--- START PASSAGE ---

Dear
Luba Lapina,
What
interesting sessions the Sunrise Literature Discussion Club has! I write under
the assumption that my readers are intelligent and perceptive people who will
have no trouble understanding my stories. So it’s pleasant to see this proved
out in real life.
Let
me preface my comments by observing, as I’m sure others have before me, that I
can only tell you my intentions, not what the story is or means. Once a
work of fiction is finished, it no longer belongs to the author but to whomever
is currently reading it. My interpretation may or may not be as valid as
anybody else’s.
That
said, in your first question, you ask why Jack made the choice he did.
I
wrote “Goblin Lake” because I wanted to tackle the great central theme of
fantasy—the reconciliation of reality and imagination. The worlds of our
imagination are (or can be) superior to reality in all ways but one: the fact
that they don’t exist. So when I gave Jack the choice between the two, it was
only fair to let him see the virtues of fantasy and the drawbacks of reality.
Then I let him make up his own mind.
I
could not tell you why Jack chose as he did. His thinking was as opaque to me
as it was to the reader. But I had a practical reason for dictating his choice,
which was that opting for immortality in a world of beauty and comfort wouldn’t
have been a very interesting ending to the story. Behind that was an artistic
reason, which was that his choosing the world as it is, in all its difficulty
and discomfort, brings its readers to a very interesting place where they have
to ask, as you did, why? Is this imperfect life truly worth celebrating? Do we
let its pains and tragedies blind us to its wonders? Does mere existence
justify a life that may not satisfy us? These are difficult questions and I did
not want to impose answers upon them. But I very much wanted to make the reader
think about them.
It’s
also possible to read the ending as Jack choosing the freedom of life over the
predetermination of literature. Which leads me to your second question. You
asked whether we all live inside a story, whether I believe in destiny or
predetermination, and whether we can exist simultaneously in parallel
universes, being good in one and bad in the other.
The
central issue cuts close to the bone for me. I was raised in the Catholic faith—when
I was young, I intended to become a priest—and free will is a central tenet in
Catholicism. So I grew up with a horror of predetermination. Reducing life to a
sequence of robotic non-decisions seemed the most terrible thing
imaginable. What resolved the problem
for me was the invention of chaos theory. If all complex actions have
unpredictable results, then the concepts of free will and predetermination are
rendered meaningless. The distinction simply goes away. I found that very
liberating.

--- END PASSAGE ---
--- START LISTED ENTRIES ---

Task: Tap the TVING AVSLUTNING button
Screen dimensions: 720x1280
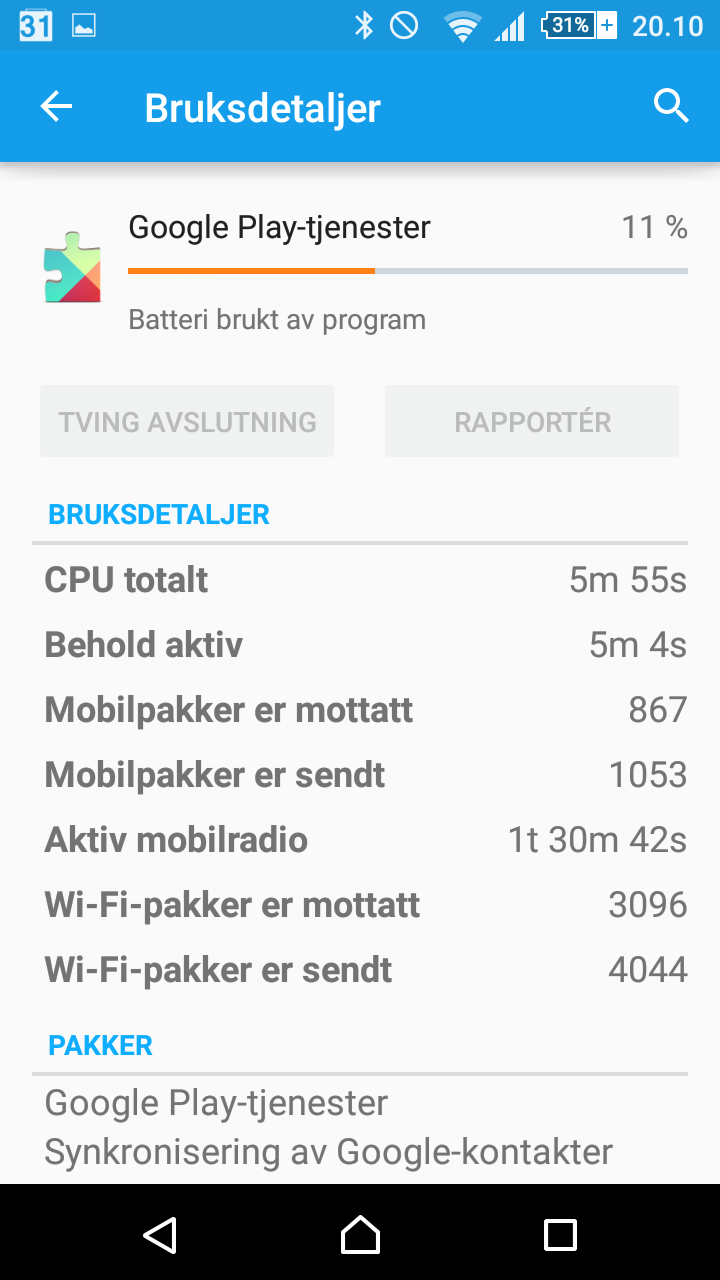Action: click(187, 422)
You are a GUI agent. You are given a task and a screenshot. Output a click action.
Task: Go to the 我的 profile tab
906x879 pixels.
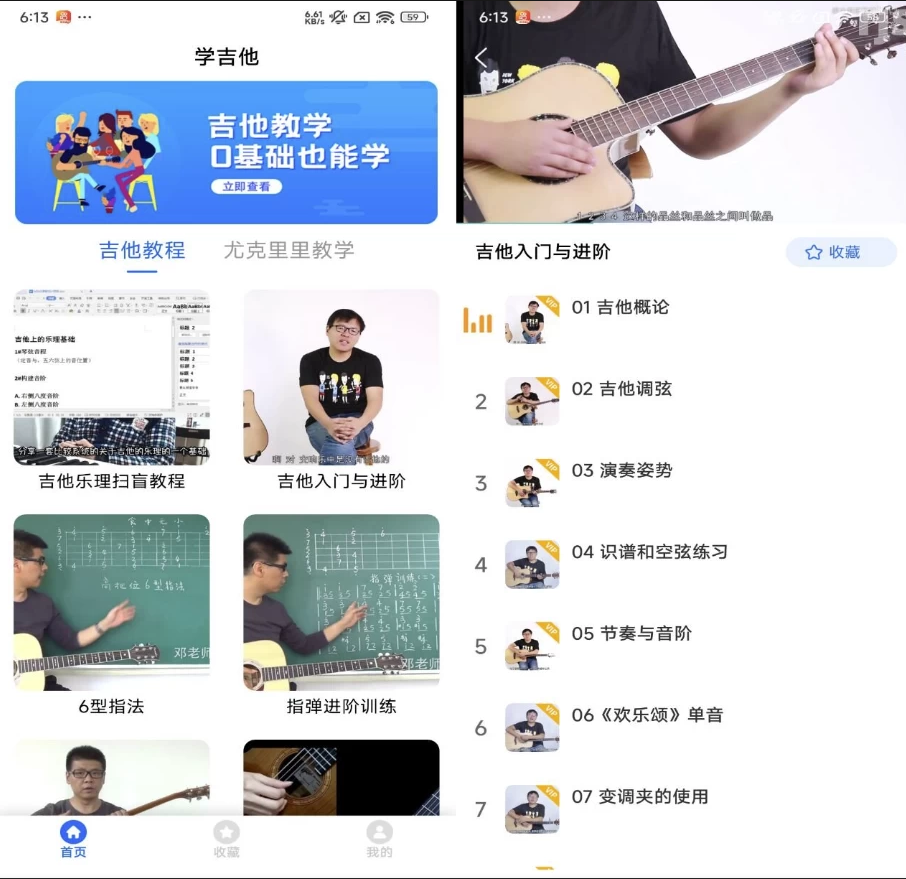tap(379, 840)
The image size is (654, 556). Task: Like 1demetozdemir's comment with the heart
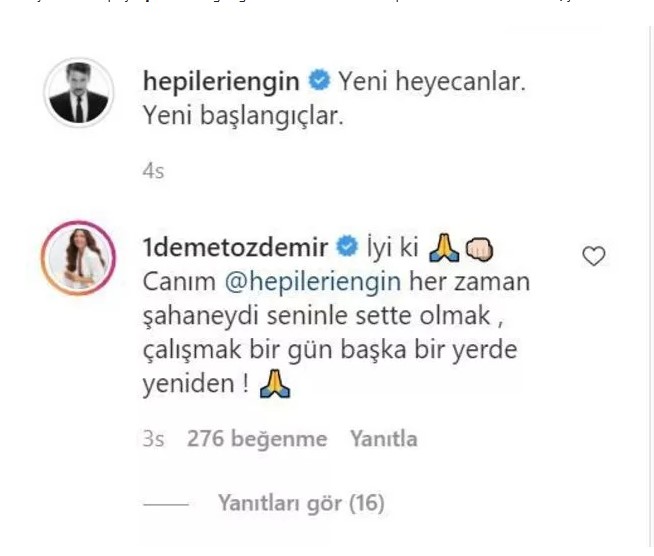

--- END LISTED ENTRIES ---

_AIM OF THE EXERCISE:_ Continue the letter to Luba Lapina about "Goblin Lake" from its last sentence.

_TASK ANSWER:_
I
don’t think that we live in a story for the simple reason that life doesn’t
have the shapeliness and consistency that good fiction has. And I don’t believe
in parallel universes because the concept seems inherently wasteful, whereas
the laws of the universe as we understand them are elegant and parsimonious.
But in both of these matters, as in so many other things, I could be wrong.
Addressing
the third question, I have had the same experience as Tamila of projecting
myself into brightly-colored book illustrations as a child. That’s not where
the story came from, though it’s closely related. Almost all of us have had the
experience of “falling into” a book—losing sight of the fact that we’re reading
and experiencing the imaginary world as a real place. I wanted to give an
imaginary character the chance to fall out of a book.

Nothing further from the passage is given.